During the Trump administration, the focus and strategy of US defense policy shifted from countering terrorism to gearing up for challenges from near-peer adversaries. Now, ahead of developing the next US National Defense Strategy (NDS), the Biden administration has ordered a review of defense strategy toward China and US force posture abroad. In this initial round of questions, our experts explore how the United States can tackle terrorism, address the advances of rogue regimes, and establish a balance between competition and cooperation with other global powers.

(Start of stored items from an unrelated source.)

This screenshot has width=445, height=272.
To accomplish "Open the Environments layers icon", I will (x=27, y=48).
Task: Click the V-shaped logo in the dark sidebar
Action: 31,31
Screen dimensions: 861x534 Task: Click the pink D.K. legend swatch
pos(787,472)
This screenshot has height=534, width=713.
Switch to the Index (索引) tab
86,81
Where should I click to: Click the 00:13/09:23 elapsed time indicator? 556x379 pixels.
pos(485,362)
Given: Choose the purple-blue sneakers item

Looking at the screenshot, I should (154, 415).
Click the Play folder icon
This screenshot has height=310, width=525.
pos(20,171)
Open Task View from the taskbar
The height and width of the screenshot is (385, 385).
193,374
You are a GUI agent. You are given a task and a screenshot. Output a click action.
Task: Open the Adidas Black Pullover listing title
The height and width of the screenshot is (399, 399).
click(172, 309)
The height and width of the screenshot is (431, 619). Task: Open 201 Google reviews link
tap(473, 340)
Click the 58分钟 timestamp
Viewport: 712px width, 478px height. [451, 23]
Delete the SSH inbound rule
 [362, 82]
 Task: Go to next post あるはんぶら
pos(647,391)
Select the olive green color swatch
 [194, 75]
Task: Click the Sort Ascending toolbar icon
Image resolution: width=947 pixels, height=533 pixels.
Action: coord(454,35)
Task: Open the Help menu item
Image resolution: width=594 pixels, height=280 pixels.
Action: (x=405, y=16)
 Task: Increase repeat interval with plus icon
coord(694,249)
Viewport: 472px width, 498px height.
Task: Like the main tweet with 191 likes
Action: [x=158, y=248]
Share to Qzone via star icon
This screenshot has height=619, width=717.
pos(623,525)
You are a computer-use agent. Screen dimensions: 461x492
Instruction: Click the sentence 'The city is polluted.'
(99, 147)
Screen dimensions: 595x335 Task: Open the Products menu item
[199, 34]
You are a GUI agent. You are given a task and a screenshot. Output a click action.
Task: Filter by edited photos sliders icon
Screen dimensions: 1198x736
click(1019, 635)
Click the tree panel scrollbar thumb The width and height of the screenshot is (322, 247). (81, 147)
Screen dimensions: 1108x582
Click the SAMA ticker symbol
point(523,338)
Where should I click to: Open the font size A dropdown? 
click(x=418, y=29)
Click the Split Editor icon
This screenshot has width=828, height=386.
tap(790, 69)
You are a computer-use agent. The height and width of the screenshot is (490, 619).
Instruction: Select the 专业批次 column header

1. The 2017 National Security Strategy (NSS) and 2018 NDS largely revolved around five US adversaries—Russia, China, North Korea, Iran, and terrorist networks. Will these adversaries remain the same for the United States in the next decade? How will the United States balance its focus on rogue regimes, terrorism, and great-power competition?
Markus Garlauskas, senior fellow at the Scowcroft Center for Strategy and Security’s Asia Security Initiative: “These primary adversaries will almost certainly remain, but the challenges posed by them individually and collectively will evolve and possibly worsen. Russia’s high-end military capabilities, along with its willingness and ability to operate in the ‘gray zone,’ are likely to continue growing. China and North Korea will become increasingly strategic challengers as China continues to shield North Korea from the full consequences of its pursuit of more advanced nuclear and missile capabilities—and as the Korean peninsula becomes an increasingly key venue of US-China strategic competition. Iran, meanwhile, seems likely to either assert an increasingly influential role in its region or overextend itself while facing pushback from the Gulf states and Israel. Meanwhile, the fundamental question remains whether terrorist networks will remain primarily an overseas security threat to US interests or whether some combination of foreign and domestic terrorism will lead to a new mass-casualty attack in the United States.”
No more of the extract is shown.